=== Instructions to follow ===
The line containing "World News (67, 222)" marks the end: write out exactly every line from the first line of the data below through that line, and only those.

*** Excerpted records

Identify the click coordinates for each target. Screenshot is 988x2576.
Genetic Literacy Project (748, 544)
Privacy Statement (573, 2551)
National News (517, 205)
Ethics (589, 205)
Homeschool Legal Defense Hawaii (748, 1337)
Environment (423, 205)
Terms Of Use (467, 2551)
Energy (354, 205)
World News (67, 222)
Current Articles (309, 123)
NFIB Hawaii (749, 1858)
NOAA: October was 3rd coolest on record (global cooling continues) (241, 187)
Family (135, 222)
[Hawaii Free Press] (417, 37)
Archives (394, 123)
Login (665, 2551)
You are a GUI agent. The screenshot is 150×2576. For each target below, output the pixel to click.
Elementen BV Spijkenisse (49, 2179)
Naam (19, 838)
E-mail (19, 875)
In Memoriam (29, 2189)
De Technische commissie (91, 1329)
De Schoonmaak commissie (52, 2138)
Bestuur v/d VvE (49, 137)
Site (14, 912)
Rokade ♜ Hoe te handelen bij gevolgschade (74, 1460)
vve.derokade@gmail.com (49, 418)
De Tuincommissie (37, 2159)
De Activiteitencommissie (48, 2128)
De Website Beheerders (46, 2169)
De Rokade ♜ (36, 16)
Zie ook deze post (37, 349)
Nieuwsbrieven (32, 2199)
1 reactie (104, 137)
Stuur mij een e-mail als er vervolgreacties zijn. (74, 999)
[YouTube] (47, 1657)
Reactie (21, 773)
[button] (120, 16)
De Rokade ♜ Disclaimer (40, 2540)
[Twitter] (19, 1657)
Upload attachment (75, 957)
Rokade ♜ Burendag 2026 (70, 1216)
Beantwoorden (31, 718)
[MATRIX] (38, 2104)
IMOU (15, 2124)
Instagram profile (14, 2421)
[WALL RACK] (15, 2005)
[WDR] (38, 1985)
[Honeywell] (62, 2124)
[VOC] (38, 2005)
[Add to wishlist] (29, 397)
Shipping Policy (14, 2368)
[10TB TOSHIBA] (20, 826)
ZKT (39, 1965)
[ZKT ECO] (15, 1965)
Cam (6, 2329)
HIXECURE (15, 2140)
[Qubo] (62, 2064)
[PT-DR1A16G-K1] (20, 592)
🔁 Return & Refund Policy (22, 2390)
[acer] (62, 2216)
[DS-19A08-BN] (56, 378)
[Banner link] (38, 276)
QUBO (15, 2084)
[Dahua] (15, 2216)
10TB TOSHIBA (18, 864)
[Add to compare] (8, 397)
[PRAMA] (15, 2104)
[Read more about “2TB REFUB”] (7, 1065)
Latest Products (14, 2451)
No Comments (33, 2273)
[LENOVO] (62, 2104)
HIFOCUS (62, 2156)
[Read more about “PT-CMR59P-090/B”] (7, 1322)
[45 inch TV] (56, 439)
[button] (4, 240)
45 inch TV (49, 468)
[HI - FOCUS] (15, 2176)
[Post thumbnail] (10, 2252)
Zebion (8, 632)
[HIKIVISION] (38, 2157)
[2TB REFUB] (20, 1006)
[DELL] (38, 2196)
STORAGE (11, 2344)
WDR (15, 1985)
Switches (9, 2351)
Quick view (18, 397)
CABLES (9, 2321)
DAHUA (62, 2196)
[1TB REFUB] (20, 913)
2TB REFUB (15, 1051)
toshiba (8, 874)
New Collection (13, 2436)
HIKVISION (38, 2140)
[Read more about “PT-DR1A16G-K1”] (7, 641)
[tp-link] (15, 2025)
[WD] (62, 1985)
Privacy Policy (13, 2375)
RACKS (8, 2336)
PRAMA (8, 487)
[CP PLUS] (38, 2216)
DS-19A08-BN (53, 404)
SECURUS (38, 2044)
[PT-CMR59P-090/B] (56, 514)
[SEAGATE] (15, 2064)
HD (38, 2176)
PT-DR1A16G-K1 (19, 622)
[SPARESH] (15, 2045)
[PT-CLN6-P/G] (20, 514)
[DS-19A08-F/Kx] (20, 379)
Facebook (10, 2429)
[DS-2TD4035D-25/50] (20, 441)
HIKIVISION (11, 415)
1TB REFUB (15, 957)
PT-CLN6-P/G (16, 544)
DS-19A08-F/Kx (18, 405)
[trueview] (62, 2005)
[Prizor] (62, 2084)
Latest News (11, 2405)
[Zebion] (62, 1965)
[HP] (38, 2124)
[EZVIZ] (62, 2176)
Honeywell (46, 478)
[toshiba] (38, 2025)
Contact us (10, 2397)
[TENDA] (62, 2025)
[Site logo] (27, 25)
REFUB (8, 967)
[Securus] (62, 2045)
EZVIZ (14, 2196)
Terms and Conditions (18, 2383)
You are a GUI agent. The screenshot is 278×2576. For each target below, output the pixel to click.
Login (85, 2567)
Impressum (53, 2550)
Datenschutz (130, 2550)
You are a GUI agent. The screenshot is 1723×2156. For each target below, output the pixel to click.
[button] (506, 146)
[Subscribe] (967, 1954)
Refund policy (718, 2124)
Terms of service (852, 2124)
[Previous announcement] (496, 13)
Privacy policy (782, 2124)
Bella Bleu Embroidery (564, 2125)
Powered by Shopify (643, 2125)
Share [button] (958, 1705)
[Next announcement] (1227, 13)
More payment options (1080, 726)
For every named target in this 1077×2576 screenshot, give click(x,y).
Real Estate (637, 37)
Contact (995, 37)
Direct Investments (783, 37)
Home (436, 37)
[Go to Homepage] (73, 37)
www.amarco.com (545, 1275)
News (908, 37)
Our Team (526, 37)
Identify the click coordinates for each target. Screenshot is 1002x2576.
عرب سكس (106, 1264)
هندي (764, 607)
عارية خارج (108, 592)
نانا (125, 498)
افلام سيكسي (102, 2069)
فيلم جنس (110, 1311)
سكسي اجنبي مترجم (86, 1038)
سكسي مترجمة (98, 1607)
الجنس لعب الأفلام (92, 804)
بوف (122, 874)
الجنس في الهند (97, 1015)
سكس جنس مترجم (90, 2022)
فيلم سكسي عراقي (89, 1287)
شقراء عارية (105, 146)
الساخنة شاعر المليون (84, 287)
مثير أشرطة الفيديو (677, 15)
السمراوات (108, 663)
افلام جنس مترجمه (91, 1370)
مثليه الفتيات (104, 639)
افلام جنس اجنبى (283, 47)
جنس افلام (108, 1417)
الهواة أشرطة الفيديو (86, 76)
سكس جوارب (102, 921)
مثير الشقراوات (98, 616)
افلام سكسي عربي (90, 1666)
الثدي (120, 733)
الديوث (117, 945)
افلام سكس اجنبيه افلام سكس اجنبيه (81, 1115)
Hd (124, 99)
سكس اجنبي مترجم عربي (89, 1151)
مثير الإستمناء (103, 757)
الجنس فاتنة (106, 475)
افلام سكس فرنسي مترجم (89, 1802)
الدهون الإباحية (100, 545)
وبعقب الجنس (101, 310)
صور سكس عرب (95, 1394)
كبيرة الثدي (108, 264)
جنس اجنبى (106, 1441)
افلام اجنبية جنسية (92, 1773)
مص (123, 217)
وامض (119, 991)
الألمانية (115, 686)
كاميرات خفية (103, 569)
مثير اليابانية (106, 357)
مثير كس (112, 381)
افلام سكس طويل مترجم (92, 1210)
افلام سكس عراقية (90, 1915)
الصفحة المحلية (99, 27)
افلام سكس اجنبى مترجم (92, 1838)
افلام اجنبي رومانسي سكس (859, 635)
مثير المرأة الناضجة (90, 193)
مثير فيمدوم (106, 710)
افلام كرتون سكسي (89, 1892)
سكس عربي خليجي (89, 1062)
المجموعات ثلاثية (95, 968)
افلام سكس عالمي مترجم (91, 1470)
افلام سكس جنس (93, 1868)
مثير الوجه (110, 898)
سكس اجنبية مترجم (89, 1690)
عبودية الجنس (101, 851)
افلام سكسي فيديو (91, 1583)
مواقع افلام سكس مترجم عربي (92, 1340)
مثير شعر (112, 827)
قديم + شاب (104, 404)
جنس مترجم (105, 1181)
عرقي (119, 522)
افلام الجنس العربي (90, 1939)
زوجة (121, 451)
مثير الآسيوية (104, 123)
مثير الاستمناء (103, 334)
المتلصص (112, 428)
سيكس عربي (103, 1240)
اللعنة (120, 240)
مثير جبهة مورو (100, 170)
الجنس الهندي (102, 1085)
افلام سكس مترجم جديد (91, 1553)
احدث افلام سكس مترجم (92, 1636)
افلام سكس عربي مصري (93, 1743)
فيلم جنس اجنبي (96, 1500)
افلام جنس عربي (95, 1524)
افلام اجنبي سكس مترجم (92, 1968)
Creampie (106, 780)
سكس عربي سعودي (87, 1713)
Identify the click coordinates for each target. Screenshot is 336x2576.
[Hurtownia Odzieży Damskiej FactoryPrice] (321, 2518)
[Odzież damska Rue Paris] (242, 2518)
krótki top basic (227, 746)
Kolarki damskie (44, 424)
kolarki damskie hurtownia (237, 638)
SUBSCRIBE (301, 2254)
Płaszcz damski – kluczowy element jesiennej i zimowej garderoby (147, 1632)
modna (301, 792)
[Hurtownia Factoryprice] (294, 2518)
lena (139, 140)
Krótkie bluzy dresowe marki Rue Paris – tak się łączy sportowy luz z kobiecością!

******

=== Response to the exercise ===
Identify the click coordinates for each target. Screenshot is 988x2576.
Genetic Literacy Project (748, 544)
Privacy Statement (573, 2551)
National News (517, 205)
Ethics (589, 205)
Homeschool Legal Defense Hawaii (748, 1337)
Environment (423, 205)
Terms Of Use (467, 2551)
Energy (354, 205)
World News (67, 222)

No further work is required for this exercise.